Epidemiological studies have indicated that the risk for NAFLD increases after the age of menopause, which is likely due to losing estrogen’s protective effects, the researchers wrote. However, the duration of time after menopause has not been previously associated with this risk.

To investigate this, Klair and colleagues assessed the associations of age at menopause and time from menopause with fibrosis severity in 488 postmenopausal women with NAFLD. Age of menopause was self-reported and NAFLD was diagnosed histologically. The average age of menopause was 43.7 years and 29.3% of participants had premature menopause, which was defined as menopause before the age of 40. Among these women, the average age was lower (P < .001) and hormone replacement therapy was more frequently used (P < .003) compared with women who did not have premature menopause.

In a logistic regression analysis, the researchers adjusted for race, smoking status, hypertension, diabetes, age at enrollment, waist circumference, BMI, current alcohol use, insulin resistance and hormone replacement therapy use.

They found that premature menopause was associated with an increased risk for higher severity fibrosis (adjusted OR [aOR] = 1.9; 95% CI, 1.3-2.7; P = .001) and that the time from menopause was also associated with an increased risk (aOR = 1.2; 95% CI 1.1-1.3; P = .002).

These findings emphasize the importance of reproductive history in risk stratification among female patients with NAFLD, the researchers wrote.
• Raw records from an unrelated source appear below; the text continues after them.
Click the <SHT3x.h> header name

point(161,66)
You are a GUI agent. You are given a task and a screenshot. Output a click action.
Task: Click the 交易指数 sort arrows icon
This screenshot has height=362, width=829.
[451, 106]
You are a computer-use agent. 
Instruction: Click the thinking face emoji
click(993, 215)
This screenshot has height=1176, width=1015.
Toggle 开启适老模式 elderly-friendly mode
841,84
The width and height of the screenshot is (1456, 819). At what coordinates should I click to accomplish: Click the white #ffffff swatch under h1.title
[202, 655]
“Fibrosis risk among patients with NAFLD determines not only liver outcomes but also overall outcomes,” the researchers wrote. “Thus, risk stratification based on an individual’s fibrosis risk is key to personalizing our care in NAFLD and allocating limited medical resources to the high-risk population.”
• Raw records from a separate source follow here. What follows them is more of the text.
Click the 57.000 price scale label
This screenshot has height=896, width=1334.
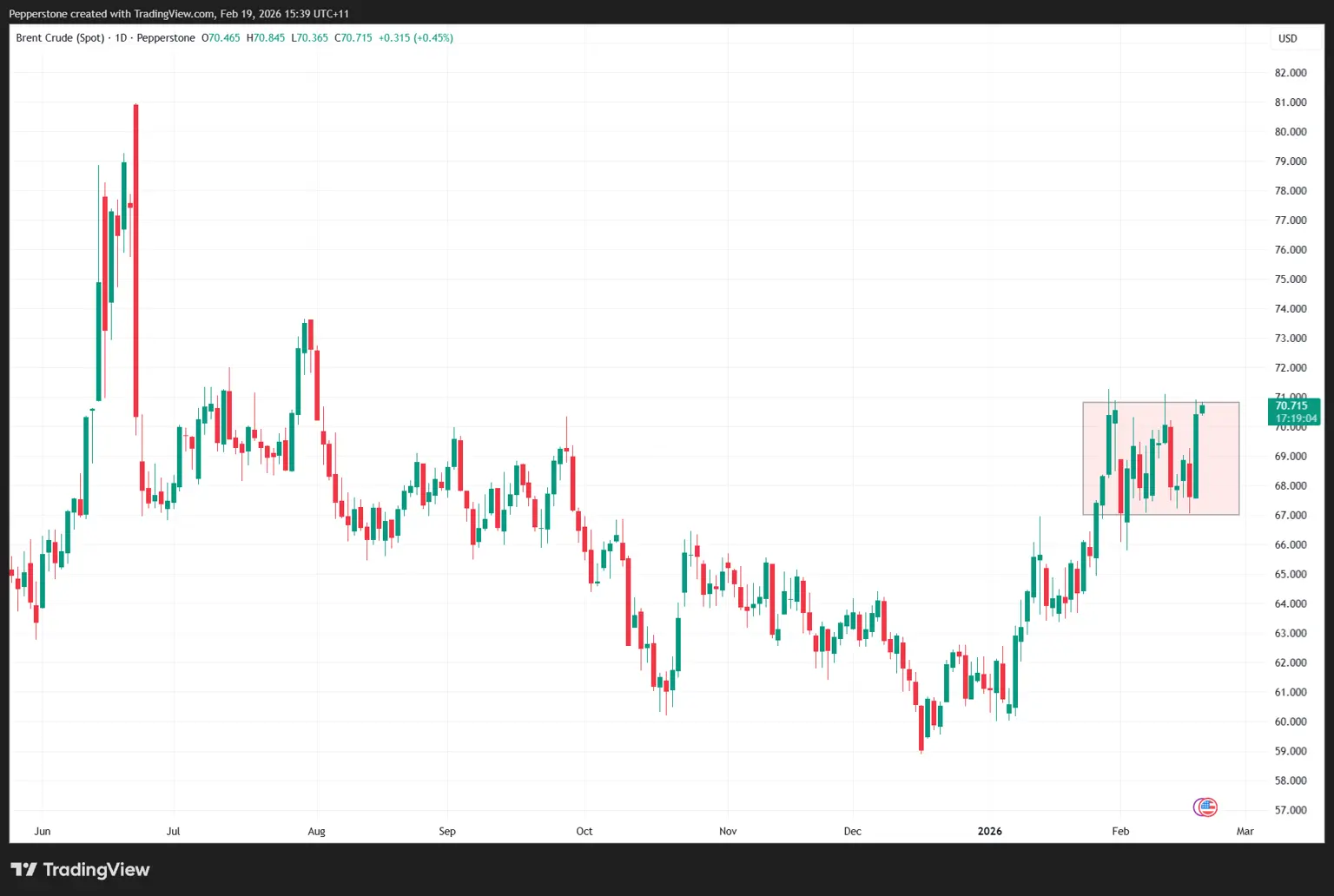click(x=1291, y=810)
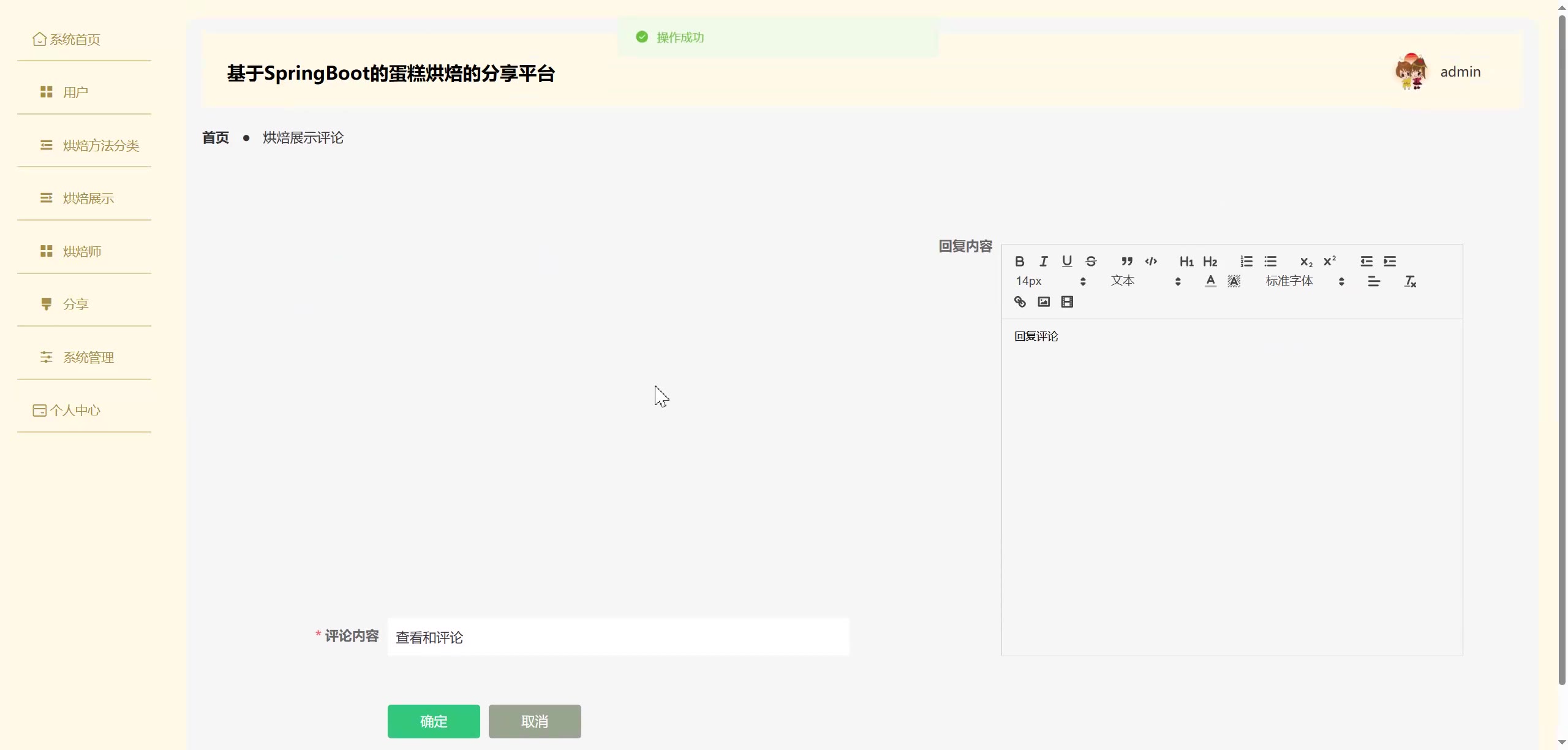Open 烘焙展示 in the sidebar menu
Viewport: 1568px width, 750px height.
88,199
Disclosure: The researchers report no relevant financial disclosures.

    Perspective
    Dina Halegoua-De Marzio, MD

    Dina Halegoua-De Marzio

    Hepatic fibrosis in patients with non-alcoholic fatty liver disease (NAFLD) has stood out as the most important factor in patient outcomes. This study attempts to answer the question if premature menopause and the duration of estrogen deficiency correlate with fibrosis severity in postmenopausal women.

    The investigators performed a retrospective, cross-sectional analysis of post-menopausal women with biopsy proven non-alcoholic steatohepatitis (NASH) from previously studies NASH databases. After adjusting for risk factors for NAFLD, premature menopause (age<40) and time from menopause was associated with a significant increased likelihood of having more severe hepatic fibrosis.

    This study did have multiple limitations due to its cross-sectional design, lack on information on the cause of premature menopause or detailed information on hormone replacement therapy use. However, this study highlights the importance personalized medicine when treating NAFLD, which includes, reviewing reproductive history in women with NAFLD.  Additional study is warranted to determine the true risk for progression to NASH cirrhosis in this population.

    • Dina Halegoua-De Marzio, MD
    • Assistant Professor of Medicine
      Director, Jefferson Fatty Liver Center
      Sidney Kimmel Medical College at Thomas Jefferson University

    Disclosures: Halegoua-De Marzio reports no relevant disclosures.